Humans are social beings. In ancient times, being accepted by the tribe meant protection, food, and mating opportunities. Rejection, on the other hand, could mean starvation or being left vulnerable to predators. Social validation was, therefore, a survival tool. People who were respected and well-liked were more likely to receive help and resources. As a result, our brains evolved to associate social validation with survival and happiness.
Rejection Feels Like Physical Pain
Your brain treats social rejection as a life-threatening event. Studies show that being socially rejected activates the same brain regions as physical pain. This is why breakups, being ignored, or losing friends can feel physically painful.
FOMO – The Fear of Missing Out
In prehistoric times, being left out meant missing valuable survival information. Today, this instinct gets hijacked by social media, making us obsess over likes, comments, and online validation.
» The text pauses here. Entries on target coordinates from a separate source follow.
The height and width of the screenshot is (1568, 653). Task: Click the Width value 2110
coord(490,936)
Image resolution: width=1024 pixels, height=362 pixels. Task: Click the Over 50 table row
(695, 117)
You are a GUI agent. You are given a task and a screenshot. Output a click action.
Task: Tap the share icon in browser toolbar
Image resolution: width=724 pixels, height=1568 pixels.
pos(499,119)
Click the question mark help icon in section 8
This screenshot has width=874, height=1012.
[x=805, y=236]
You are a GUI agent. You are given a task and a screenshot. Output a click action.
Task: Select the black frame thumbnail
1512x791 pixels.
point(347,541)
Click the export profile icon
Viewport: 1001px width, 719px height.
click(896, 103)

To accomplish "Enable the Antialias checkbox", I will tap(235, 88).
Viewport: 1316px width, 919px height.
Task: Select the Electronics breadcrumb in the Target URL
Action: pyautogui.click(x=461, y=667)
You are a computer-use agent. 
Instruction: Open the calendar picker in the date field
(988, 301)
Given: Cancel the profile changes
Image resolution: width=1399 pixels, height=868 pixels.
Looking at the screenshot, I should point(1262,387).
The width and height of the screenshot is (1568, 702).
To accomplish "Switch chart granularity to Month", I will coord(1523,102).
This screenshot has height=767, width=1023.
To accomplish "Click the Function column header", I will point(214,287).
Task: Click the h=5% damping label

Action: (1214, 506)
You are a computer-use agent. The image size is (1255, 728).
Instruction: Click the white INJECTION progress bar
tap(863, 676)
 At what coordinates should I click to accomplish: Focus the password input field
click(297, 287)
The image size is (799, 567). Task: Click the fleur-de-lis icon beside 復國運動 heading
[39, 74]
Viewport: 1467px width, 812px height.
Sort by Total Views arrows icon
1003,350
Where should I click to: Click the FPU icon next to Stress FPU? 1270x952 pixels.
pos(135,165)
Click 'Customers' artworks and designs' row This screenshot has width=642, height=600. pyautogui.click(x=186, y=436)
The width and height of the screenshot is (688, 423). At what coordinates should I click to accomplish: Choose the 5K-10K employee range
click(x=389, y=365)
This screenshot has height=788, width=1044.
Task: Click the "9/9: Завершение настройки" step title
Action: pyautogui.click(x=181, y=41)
Social Media: The Ultimate Tribal Validation Machine
Social media manipulates our tribal instincts, making us feel like we belong to a global tribe. Every like, comment, and share triggers a dopamine release, rewarding our need for social approval.
Companies exploit our tribal instincts by encouraging us to buy things to gain social status.
Luxury Brands = Modern Tribal Status Symbols
In ancient tribes, clothing, weapons, and jewelry signified rank and power. Today, brands like Gucci, Rolex, and Ferrari hijack this instinct—people buy them not just for quality, but for social validation.
Why do people rush to buy the latest iPhone even when their old one works fine? Because owning the newest technology signals intelligence, wealth, and status—just as having the best tools did in prehistoric times.
Similarly, looking fit, strong, or attractive has always been a way to signal high reproductive value. This is why gyms, plastic surgery, and cosmetic brands all tie into social validation.
How to Escape the Tribal Validation Trap
- Recognize when your brain is seeking tribal approval. Before posting on social media, ask yourself: Am I doing this for myself or for external validation? Do I truly need this, or am I trying to impress others?
- Reduce social media usage. Be mindful of how much time you spend seeking approval online.
- Embrace self-validation. Instead of relying on others for confidence, build internal self-worth through hobbies, skills, and mindfulness.
- Understand that rejection is not a threat. Your brain may panic when someone ignores you, but remind yourself: I am not in danger. I will be okay. The more you detach from external validation, the freer you become.
The Balance Between External and Internal Validation
Social validation isn’t inherently bad—it has helped us survive as a species. The problem is that modern technology and marketing exploit this instinct, making us constantly seek approval. Once you recognize how this works, you can break free and live on your own terms.
We naturally seek validation from others, but self-validation—trusting your own judgment, choices, and worth—is much harder.
Why?
- Since childhood, we’ve been conditioned to seek praise from teachers, parents, and peers.
- Society rewards external validation (grades, awards, promotions, likes, and followers).
- However, relying too much on outside approval makes us vulnerable to others’ opinions.
Shift Focus: From How I’m Seen to What I Create
- External validation is about being seen (likes, comments, admiration).
- Internal validation is about creating value (skills, learning, personal growth).
Final Thoughts: The Power of Internal Validation
- You don’t need likes, followers, or social approval to be worthy.
- Your happiness shouldn’t depend on how others react to you.
- When you validate yourself, you become unstoppable.
By understanding our innate craving for social validation, we can learn to balance external approval with internal fulfillment—allowing us to live more authentically and independently.